After all that, he stopped looking at the ground wire to set his heat range. He moved quite a ways away so I don’t see him too often any more. I talk to him a couple times a month. He gets paid to do at the track tuning.
I have had very similar tuning experiences where on an engine that I’ll call close on the tune up you can change one variable, be it heat range or jet or even coolant temp and see the effects on the plug. I could be wrong, but I have never seen the heat range on a healthy engine with a decent tune up effect the ground strap.
 
Well it looks good! I love the old Mark IV engines. They can make some big power.
Thanks. This is a gen6 block. We were all kind of surprised at the torque curve this thing has. At one point Someone in the cell said, “that thing makes torque like a train” and it did it on very little boost. We didn’t pull it lower than 3000 but on every pull it made over 700lb/ft the entire way. Like a table top.
 
Thanks. This is a gen6 block. We were all kind of surprised at the torque curve this thing has. At one point Someone in the cell said, “that thing makes torque like a train” and it did it on very little boost. We didn’t pull it lower than 3000 but on every pull it made over 700lb/ft the entire way. Like a table top.

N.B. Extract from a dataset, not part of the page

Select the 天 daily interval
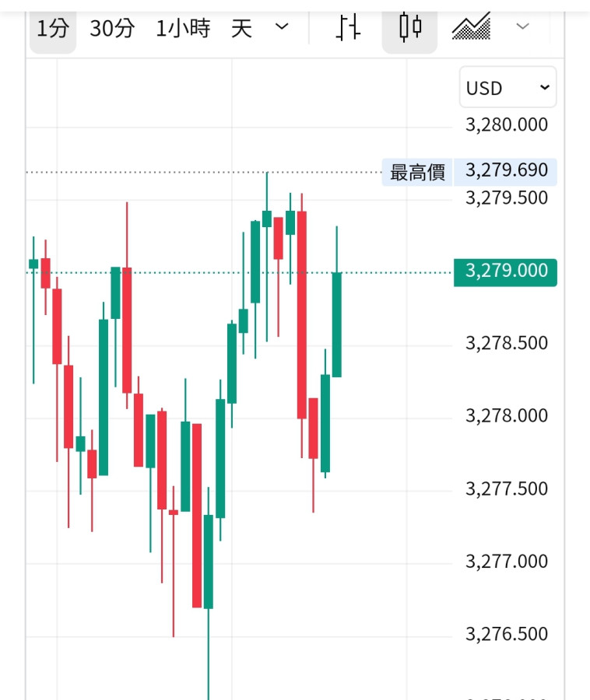This screenshot has height=700, width=590. [x=242, y=30]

That's pretty funny. I've always said all you gotta do is bolt a big block together and it's gonna make power.
 
@Mattax shrinkers opinion on the timing mark and the ground strap is contrary to everything I have ever heard. It’s messing with my head.
 
Interesting, and do you trust what he has to say?

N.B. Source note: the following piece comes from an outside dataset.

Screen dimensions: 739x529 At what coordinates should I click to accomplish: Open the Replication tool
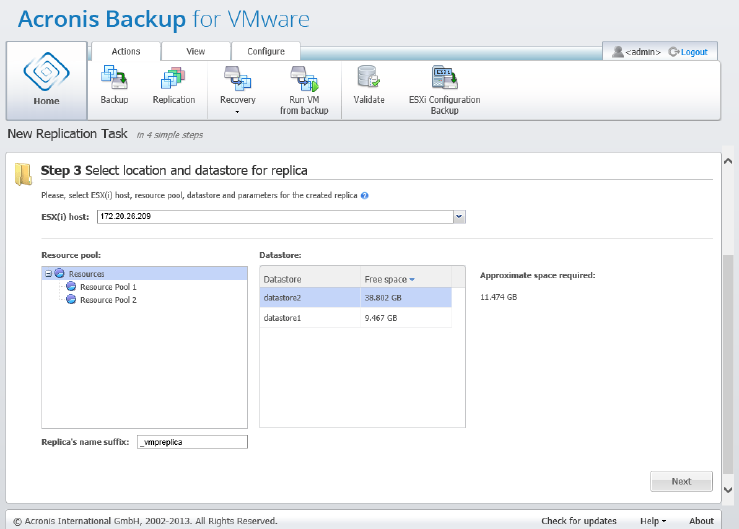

I value his testing and experience a lot. Anyone who doesn’t is crazy. The guy was borderline genius. But like @Rat Bastid my experience has led me to believe something different. And I’ve been in some circles of well respected people that I guarantee you would have a different opinion. But this is how we learn.
 
We did a plug read after every two or so dyno pulls in the beginning while we were sweeping the timing. I could literally watch the timing mark walk down the strap.
 
@Mattax there is so much information in that article it’s hard to digest with only two read throughs. I’ll have to read it again and again before properly understanding a lot of that. As with most of his (Shrinker’s) writings. Thanks
apparently folks down under thought he made their head shrink. LOL
Makes mine think its going to explode.
@Mattax shrinkers opinion on the timing mark and the ground strap is contrary to everything I have ever heard. It’s messing with my head.
I read it (page 10) that he couldn't correlate it.

There is no evidence of overheating. The line on the strap electrode that is near the weld
is sometimes interpreted by tuners to be evidence of the ideal ignition timing. The rule is
often quoted as being to adjust the timing so that the line appears in the middle of the
bend of the strap electrode. I do not agree with this theory. There is ample evidence from
improved atomization style burns that this line exists only under some conditions and I
have not been able to establish a link to the optimum timing degree. It is not as simple as
that.


But as he wrote in the begining, all these things are contextual. So under certain conditions we see different things than other conditions. If you move timing and see the line on the strap move - then there is a relation. Is it because the timing changed or because the way the flame developed? Lets say its the latter. Well maybe that doesn't matter to us because we only have limited tools to change the atomization - where for him, he might change the booster or even the combustion chamber depending on the project. For us, we just want to optimize what we got so we focus on timing, amnd maybe something simple like trying to direct a litle more fuel toward or away from a cylinder.

Just thowing that out as possible explanation. He thought about everything from the inside out - he'd start with how did it burn, based on what evidence did it left and then work toward what caused it to burn that way.